Recorded data
■ ■ ■ ■

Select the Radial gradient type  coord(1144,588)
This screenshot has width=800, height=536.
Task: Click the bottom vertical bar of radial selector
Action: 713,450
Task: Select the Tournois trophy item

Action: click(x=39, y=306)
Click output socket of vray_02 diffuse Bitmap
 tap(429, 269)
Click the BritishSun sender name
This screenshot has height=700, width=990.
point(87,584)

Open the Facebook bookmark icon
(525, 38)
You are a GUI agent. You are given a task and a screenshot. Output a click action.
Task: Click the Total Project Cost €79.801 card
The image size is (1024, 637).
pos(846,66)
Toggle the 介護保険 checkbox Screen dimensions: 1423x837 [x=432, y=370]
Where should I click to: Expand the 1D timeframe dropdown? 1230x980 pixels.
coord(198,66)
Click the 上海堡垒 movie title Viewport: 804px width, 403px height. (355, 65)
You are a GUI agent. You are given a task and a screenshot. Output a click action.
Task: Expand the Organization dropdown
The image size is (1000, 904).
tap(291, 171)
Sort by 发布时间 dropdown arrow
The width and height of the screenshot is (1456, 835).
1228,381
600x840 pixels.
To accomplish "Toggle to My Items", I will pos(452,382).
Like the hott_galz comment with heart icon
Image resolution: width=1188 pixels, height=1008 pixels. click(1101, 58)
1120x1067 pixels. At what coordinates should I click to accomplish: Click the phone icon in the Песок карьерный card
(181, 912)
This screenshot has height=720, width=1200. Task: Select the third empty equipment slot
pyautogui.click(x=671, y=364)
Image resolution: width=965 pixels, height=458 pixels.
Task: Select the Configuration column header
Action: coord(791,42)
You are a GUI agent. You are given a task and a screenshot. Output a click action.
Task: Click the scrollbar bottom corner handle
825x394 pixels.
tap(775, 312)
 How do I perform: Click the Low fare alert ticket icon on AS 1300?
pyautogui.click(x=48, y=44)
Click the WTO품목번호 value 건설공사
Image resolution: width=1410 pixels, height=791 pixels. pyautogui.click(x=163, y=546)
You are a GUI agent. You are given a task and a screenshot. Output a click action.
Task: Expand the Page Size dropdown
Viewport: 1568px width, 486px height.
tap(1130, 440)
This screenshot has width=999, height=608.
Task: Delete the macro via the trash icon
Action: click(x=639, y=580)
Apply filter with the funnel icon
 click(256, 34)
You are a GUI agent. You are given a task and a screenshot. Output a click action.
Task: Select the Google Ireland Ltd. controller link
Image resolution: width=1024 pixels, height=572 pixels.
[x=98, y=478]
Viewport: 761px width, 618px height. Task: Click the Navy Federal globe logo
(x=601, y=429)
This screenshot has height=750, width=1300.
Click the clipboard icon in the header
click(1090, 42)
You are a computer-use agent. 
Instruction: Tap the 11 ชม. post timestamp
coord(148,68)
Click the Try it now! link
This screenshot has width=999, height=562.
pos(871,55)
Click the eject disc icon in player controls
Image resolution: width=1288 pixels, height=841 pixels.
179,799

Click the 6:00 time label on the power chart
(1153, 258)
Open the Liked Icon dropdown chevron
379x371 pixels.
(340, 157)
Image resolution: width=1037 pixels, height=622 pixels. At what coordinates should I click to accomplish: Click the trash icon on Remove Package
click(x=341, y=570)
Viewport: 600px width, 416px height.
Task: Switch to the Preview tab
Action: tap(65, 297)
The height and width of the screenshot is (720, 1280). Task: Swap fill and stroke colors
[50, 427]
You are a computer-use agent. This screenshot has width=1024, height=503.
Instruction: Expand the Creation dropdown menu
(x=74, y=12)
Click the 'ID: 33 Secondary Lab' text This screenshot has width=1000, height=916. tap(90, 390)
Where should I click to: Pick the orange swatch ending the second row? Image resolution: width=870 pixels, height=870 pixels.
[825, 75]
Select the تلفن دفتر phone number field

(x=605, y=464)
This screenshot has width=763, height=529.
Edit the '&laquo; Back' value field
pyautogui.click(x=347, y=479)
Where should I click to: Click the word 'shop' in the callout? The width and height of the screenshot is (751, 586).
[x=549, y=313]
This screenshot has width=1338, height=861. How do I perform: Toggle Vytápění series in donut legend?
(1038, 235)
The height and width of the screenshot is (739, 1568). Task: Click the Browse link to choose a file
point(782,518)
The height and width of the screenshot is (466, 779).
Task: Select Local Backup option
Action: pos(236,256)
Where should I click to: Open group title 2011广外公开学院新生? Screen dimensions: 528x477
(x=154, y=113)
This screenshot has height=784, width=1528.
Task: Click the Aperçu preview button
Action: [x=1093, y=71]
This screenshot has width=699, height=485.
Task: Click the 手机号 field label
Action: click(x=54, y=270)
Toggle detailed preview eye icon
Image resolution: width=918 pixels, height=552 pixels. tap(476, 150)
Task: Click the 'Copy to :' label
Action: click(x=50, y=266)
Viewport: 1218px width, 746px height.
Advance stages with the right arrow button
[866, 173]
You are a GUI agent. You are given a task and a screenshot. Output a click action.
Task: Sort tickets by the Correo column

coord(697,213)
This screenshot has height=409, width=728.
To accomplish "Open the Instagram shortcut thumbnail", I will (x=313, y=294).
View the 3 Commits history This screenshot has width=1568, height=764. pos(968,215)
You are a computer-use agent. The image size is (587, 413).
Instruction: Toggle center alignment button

■ ■ ■ ■

◆ **Exercise prompt**: All lines above from the one with "Click output socket of vray_02 diffuse Bitmap" to the one with "Task: Expand the Organization dropdown", inclusive, should be copied exactly, and no other lines.

◆ **Exercise solution**:
Click output socket of vray_02 diffuse Bitmap
 tap(429, 269)
Click the BritishSun sender name
This screenshot has height=700, width=990.
point(87,584)

Open the Facebook bookmark icon
(525, 38)
You are a GUI agent. You are given a task and a screenshot. Output a click action.
Task: Click the Total Project Cost €79.801 card
The image size is (1024, 637).
pos(846,66)
Toggle the 介護保険 checkbox Screen dimensions: 1423x837 [x=432, y=370]
Where should I click to: Expand the 1D timeframe dropdown? 1230x980 pixels.
coord(198,66)
Click the 上海堡垒 movie title Viewport: 804px width, 403px height. (355, 65)
You are a GUI agent. You are given a task and a screenshot. Output a click action.
Task: Expand the Organization dropdown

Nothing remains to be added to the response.